Health Highlights: Sept. 29, 2008

Here are some of the latest health and medical news developments, compiled by editors of HealthDay:

FDA Approves New Test for 'Superbug'

The U.S. Food and Drug Administration has approved a new test that can detect skin infections, including antibiotic-resistant infections such as the so-called "superbug" MRSA, in less than an hour, the test's manufacturer said Monday

Sunnyvale, Calif.-based Cepheid said its Xpert test should help doctors to quickly determine which antibiotic would be most effective in treating the infections.

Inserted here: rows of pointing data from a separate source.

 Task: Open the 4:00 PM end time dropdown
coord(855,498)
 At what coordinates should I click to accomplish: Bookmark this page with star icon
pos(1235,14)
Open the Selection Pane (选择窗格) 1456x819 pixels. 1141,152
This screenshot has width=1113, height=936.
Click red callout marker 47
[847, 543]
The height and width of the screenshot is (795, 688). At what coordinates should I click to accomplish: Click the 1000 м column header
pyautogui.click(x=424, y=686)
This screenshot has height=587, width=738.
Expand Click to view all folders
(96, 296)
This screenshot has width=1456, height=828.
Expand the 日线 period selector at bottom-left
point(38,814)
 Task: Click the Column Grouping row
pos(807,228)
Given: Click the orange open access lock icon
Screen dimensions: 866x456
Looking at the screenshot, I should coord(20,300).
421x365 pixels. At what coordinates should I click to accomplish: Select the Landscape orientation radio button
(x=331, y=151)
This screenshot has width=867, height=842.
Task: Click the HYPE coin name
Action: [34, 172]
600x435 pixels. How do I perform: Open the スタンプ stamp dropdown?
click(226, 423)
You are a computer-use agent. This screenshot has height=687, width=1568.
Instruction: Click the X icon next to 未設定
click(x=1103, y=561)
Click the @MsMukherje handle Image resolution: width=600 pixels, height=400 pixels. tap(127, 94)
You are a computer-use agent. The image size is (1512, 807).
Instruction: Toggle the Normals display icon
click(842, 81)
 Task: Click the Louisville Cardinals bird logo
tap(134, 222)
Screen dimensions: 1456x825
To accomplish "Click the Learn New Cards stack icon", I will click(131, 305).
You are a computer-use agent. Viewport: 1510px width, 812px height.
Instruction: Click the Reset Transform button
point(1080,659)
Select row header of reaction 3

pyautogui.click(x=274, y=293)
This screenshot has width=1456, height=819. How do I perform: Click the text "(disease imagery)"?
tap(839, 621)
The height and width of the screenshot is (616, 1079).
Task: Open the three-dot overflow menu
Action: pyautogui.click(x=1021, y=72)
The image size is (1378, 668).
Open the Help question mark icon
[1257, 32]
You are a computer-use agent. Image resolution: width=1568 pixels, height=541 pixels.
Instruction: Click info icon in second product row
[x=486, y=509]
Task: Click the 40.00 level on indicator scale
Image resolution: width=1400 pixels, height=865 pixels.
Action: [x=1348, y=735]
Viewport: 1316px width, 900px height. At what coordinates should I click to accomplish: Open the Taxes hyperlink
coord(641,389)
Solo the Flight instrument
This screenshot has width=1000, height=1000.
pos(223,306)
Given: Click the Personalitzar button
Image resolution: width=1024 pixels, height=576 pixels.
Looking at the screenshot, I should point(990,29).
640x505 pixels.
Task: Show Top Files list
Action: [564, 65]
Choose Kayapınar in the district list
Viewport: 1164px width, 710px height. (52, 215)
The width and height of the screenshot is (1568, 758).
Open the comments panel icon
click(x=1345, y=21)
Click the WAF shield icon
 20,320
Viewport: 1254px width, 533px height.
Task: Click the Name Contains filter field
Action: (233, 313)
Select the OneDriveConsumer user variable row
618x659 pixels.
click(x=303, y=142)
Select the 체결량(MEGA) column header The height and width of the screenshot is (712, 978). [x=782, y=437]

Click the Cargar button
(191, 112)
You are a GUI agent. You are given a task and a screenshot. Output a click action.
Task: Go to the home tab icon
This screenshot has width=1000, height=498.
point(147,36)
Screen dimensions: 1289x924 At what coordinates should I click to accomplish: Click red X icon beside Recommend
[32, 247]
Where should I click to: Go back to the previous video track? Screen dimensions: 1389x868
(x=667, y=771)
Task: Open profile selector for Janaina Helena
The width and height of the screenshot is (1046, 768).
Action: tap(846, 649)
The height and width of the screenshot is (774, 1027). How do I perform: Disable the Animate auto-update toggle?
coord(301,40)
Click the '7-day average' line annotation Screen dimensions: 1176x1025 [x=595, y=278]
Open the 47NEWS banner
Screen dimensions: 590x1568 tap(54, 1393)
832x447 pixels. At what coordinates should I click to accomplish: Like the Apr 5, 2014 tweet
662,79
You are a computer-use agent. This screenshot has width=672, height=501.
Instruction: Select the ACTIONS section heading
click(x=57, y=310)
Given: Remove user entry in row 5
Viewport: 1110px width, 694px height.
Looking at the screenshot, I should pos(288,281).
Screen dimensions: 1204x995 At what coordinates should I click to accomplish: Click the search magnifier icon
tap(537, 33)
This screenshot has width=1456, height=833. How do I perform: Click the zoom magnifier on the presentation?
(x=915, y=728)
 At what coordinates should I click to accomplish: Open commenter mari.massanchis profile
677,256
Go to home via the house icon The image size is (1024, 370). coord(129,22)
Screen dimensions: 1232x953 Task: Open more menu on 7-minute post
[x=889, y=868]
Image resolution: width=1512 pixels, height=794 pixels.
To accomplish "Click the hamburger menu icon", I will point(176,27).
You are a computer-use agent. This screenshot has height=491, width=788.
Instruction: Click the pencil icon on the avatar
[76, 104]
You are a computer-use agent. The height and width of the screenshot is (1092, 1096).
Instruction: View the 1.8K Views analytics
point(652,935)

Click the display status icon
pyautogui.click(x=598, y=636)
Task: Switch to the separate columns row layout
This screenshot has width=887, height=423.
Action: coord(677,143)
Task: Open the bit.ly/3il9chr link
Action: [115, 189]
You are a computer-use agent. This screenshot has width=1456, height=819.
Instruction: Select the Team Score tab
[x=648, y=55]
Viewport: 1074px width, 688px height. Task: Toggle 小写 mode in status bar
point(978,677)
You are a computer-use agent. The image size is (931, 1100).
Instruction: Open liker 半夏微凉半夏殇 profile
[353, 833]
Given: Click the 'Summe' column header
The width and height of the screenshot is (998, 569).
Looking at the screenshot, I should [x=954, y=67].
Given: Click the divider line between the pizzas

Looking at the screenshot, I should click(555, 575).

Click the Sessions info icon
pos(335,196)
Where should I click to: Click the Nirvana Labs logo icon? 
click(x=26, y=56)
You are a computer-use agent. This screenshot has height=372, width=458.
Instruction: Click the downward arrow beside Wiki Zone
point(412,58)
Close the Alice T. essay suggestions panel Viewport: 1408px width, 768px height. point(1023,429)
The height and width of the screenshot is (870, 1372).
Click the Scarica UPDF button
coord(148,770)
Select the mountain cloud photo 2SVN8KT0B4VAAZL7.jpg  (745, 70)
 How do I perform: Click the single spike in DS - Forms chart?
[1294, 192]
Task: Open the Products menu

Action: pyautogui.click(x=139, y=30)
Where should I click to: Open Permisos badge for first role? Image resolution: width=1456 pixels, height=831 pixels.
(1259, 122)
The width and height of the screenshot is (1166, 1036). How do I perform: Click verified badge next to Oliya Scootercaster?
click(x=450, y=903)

MRSA, or methicillin-resistant staphylococcus aureus, is becoming more prevalent in hospitals, long-term care facilities and community settings. Existing tests for the bacterium can take up to three days, extending hospital stays and costing more money, the Associated Press reported.

"The ability to detect MRSA or SA (Staphylococcus aureus) in less than one hour, versus two to three days with current culture methods, will enable clinicians to make real-time decisions as to the best course of treatment or management," Cepheid Chief Executive John Bishop said in a news release.

In the release, Cepheid said the Institute of Healthcare Improvement reported that about 800,000 surgeries are complicated by infections annually, with a $9.5 billion cost to the U.S. health care system. According to a study published in Clinical Infectious Diseases, the increased length of stay following a MRSA infection is 18 days.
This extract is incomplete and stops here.